Article Text

THU0045 Score and framingham predict cv disease incidence in RA patients better than intima-media thickness
  1. A.M. van Sijl1,2,3,
  2. I.A. van den Oever4,
  3. H.G. Raterman1,2,
  4. M.J. Peters3,
  5. V.P. van Halm5,
  6. M. Boers6,
  7. Y.M. Smulders3,
  8. A.E. Voskuyl2,
  9. M.T. Nurmohamed2,3,4
  1. 1Rheumatology, Reade, Jan Van Breemen Research Institute - Reade
  2. 2Rheumatology, VU University Medical Center
  3. 3Internal medicine, Institute for Cardiovascular Research (ICaR), VU University Medical Center
  4. 4Rheumatology, Jan Van Breemen Research Institute - Reade
  5. 5Cardiology, Academic Medical Center
  6. 6Epidemiology and Biostatistics, VU University Medical Center, Amsterdam, Netherlands


Background Rheumatoid arthritis (RA) is a chronic inflammatory disease with an increased cardiovascular (CV) risk. Carotid intima-media thickness (cIMT) predicts CV events in the general population, and hence, is used as a non-invasive screening tool to identify patients at high CV risk. In RA, it is still unclear whether estimated 10-year CV risk models, such as the Systematic Coronary Risk Evaluation (SCORE) and Framingham accurately predict CV disease incidence or whether cIMT measurement can equally predict CV disease incidence.

Objectives To investigate the predictive value of SCORE- and Framingham risk models and cIMT for future CV events in RA.

Methods CARRΈ is an ongoing cohort study of CV disease in RA. In a subpopulation (n=141) we measured cIMT at baseline; Of those, 120 had no prior CV disease and 10-year risk of fatal and nonfatal CV disease was calculated. We compared these calculations with actual CV events recorded in a mean follow-up of 9 years. During this time, IMT was measured three times. Univariate logistic regression analyses (with standardized odds ratios) investigated the extent to which individual CV risk factors, SCORE, Framingham and cIMT predicted CV disease incidence.

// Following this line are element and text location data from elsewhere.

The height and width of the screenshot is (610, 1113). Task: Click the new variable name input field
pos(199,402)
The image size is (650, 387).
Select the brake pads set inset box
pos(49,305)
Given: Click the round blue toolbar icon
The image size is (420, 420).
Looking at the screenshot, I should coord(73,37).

Results Thirteen RA patients (incidence rate: 13.5%, 95% confidence interval (CI): 7.8-23.2) developed a CV event, of which four of these events were fatal (incidence rate: 4.2%, 95%>CI: 1.6-11.1). SCORE- and Framingham predictions were very close to actual CV mortality and morbidity and significantly predicted (fatal) CV events. cIMT also showed a trend in prediction of CV disease. cIMT progressed with an annual rate of 0.005mm.

Table 1. Logistic regression of CV disease incidence with CV risk factors, IMT and CV risk models

Conclusions This long term follow up study underscores the value of SCORE and Framingham in prediction of CV disease incidence, also in RA. In this study of RA patients the evidence for cIMT, a surrogate marker of CV disease in the general population, had no predictive value.